Page 1 of 1

Is it too late to start the Fall 2016 application process?

Posted: Wed Oct 07, 2015 12:39 pm
by PwantsaJD
I'm in a tricky situation. I'm a Belgian citizen who speaks English as his native language and has grown up in international schools in several (7 countries) all my life. I went to college in the states. In my first year of undergrad I did really well and was getting a 3.8 and had my hopes on attending a top law school, but I messed up.

I took 6 years to get my bachelors. I got a 0.0GPA one semester (my 4th) and withdrew from the next 2 consecutive semesters after that. The 0.0 was my own fault due to too much freedom and honestly just not going to any of my classes/exams and just me being an idiot in college and being around the wrong people... At the time I simply didn't know how to say no to others. I knew I messed up but things didn't get better the next semester hence my Withdrawal from my 5th semester. In my 6th semester I was actually doing well academically and my grades were coming back on track, however I suffered from a mental breakdown related to a childhood trauma that I had forgotten about for my entire life and never told anybody about. The truth is that I had gotten mollested as a child and I forgot about it, but for some reason one night that semester everything just came back to me. This breakdown put me in hospital for over a week and the school basically told me I could not finish the semester there and I had to go back home to "recover", only one of my professors allowed me to complete the coursework alone at home for that semester and I got an A in that course (Logic), all others did not. It is a possibility that my "year of rebellion" preceding the mental breakdown was related to the mental breakdown, but I can not be sure of that. My 7th semester I was still recovering and only studied part-time at a school near my home because I felt it was best for me. In the end I transferred to this school near home to finish school since I was still recovering and quite depressed from all the recent events. The first couple semesters at my new school near home I was getting around a 2.5 GPA because I was so depressed from all the recent events causing a serious lack of motivation. My final 3 semesters I think I finally recovered from the mental breakdown and past events and I did well and got dean's list twice bringing my GPA up to a 3.2 at my new school and around a 3.25 cumulative.

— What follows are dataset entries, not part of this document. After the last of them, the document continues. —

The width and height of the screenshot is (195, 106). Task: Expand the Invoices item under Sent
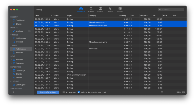(11, 60)
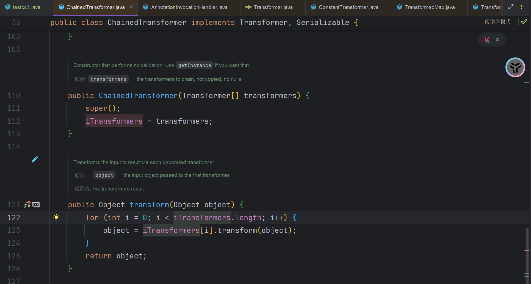
Task: Click line number 122 in the gutter
Action: pyautogui.click(x=14, y=218)
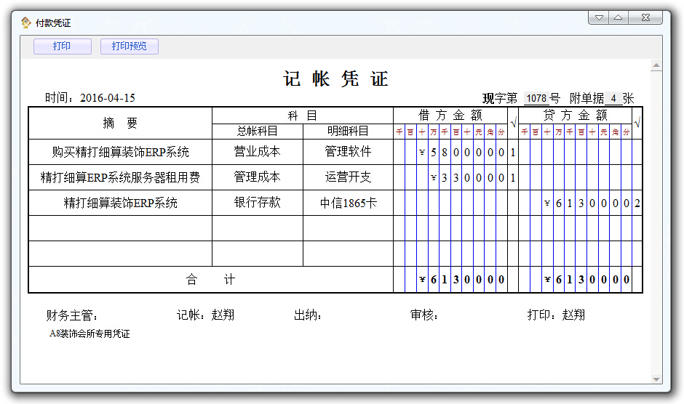This screenshot has width=684, height=404.
Task: Click the 附单据 attachment count field
Action: [613, 98]
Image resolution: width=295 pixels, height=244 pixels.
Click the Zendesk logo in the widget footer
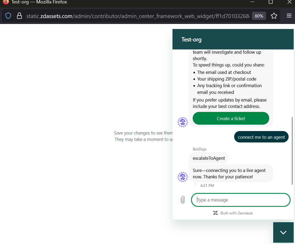click(x=215, y=213)

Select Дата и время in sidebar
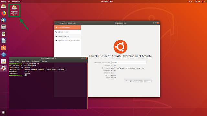click(68, 32)
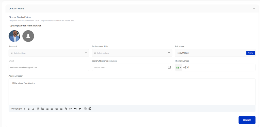Expand the Professional Title dropdown
The width and height of the screenshot is (260, 127).
click(132, 53)
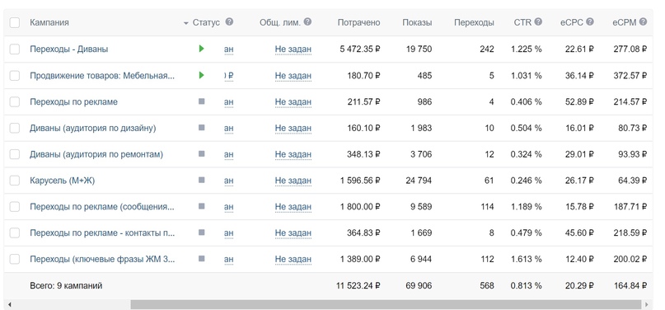This screenshot has width=665, height=310.
Task: Select the checkbox for Карусель (М+Ж) campaign
Action: [x=15, y=181]
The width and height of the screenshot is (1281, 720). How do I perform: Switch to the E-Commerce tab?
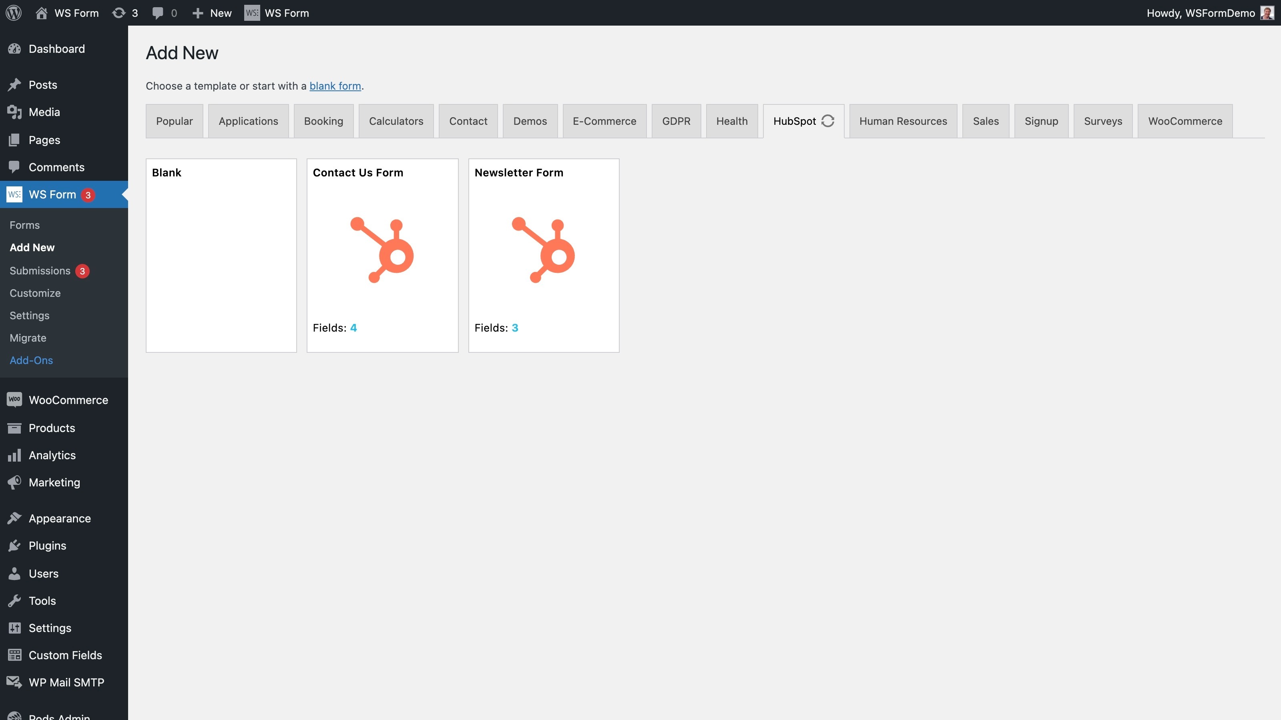(x=604, y=121)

The thing is my new school was a small one that only offered business, communications and international relations majors. I chose business and I got into a reputable masters program for business economics this fall, probably the best in my country with a good reputation in Europe. However it was immediately apparent to me that firstly, the classes which I found easy, I did not particularly enjoy. And the classes I did enjoy I was actually struggling to keep up with the material as they were more math intensive, which has never been my strength. In addition I realized that I didn't want to end up working in Finance, consulting or a large multinational organization and that I still wished I could do law school, and ultimately use law to help people. Finally I also realized that I wanted to go back to America since it has thus far been my favorite country to live in and since socially and culturally I feel much more at home there (although I do realize how huge and diverse the country is). This is when I basically had a long talk with my parents and close friends and decided to drop out of my masters program here in order to go after my original dream of law school. I dropped out of my masters after only a couple of weeks of study so there are no consequences to my records.

I now find myself in a tricky spot. I signed up for the December LSAT, but I am not sure if I have enough time to raise my score enough to get an LSAT score I'd be happy with, my diagnostic was a 147 and I definitely want at least a 165 minimum. I think I can get over a 165 or even a 170 if I'm given the time to study, I just don't know if 8 weeks is enough. I also haven't started writing any of my personal statements, nor asked any of my professors to write me a recommendation letter yet since I basically started the whole process just over a week ago... I'm not even sure which schools I'll apply to and I won't be sure until I have a good idea of what my LSAT score will be. Basically I'm worried that I don't have enough time to raise my LSAT score by December as well as complete the entire application process by March and was thinking that maybe I should postpone my applications to 2017. This would allow me to take more time to study for the LSAT as well as gain some valuable work experience that I could add to my resume before applying to law schools. It would also allow me to take more time in sending out my applications yet I'd be able to send them in early as soon as the application process commences. I realize that since I got a rather unremarkable GPA, my LSAT is even more important now. I now know that my dream is still to go to a law school and I won't let my previous mistakes or fumbles get in my way. Although I would of course prefer to apply to schools for next Fall, but if that means having to apply to worse schools or lowering my chances at the schools I'd be happy attending then I would be willing to wait another year before applying to law schools.

I'm welcome to any opinions/advice.

Re: Is it too late to start the Fall 2016 application process?

Posted: Wed Oct 07, 2015 12:50 pm
by lymenheimer
It is not too late to start, but you will serve yourself better by postponing for 1[+] years so that you can be prepared for the LSAT and distance yourself from your low UGPA (with work experience of course). While you are studying, you can ask for LORs, draft PSes, and research (reasonable) schools that you'd like to attend based on your practice scores as you go through your study methods. If you are able to score well in December, you will likely only be a bit behind in applications, but you may miss some important scholarship deadlines.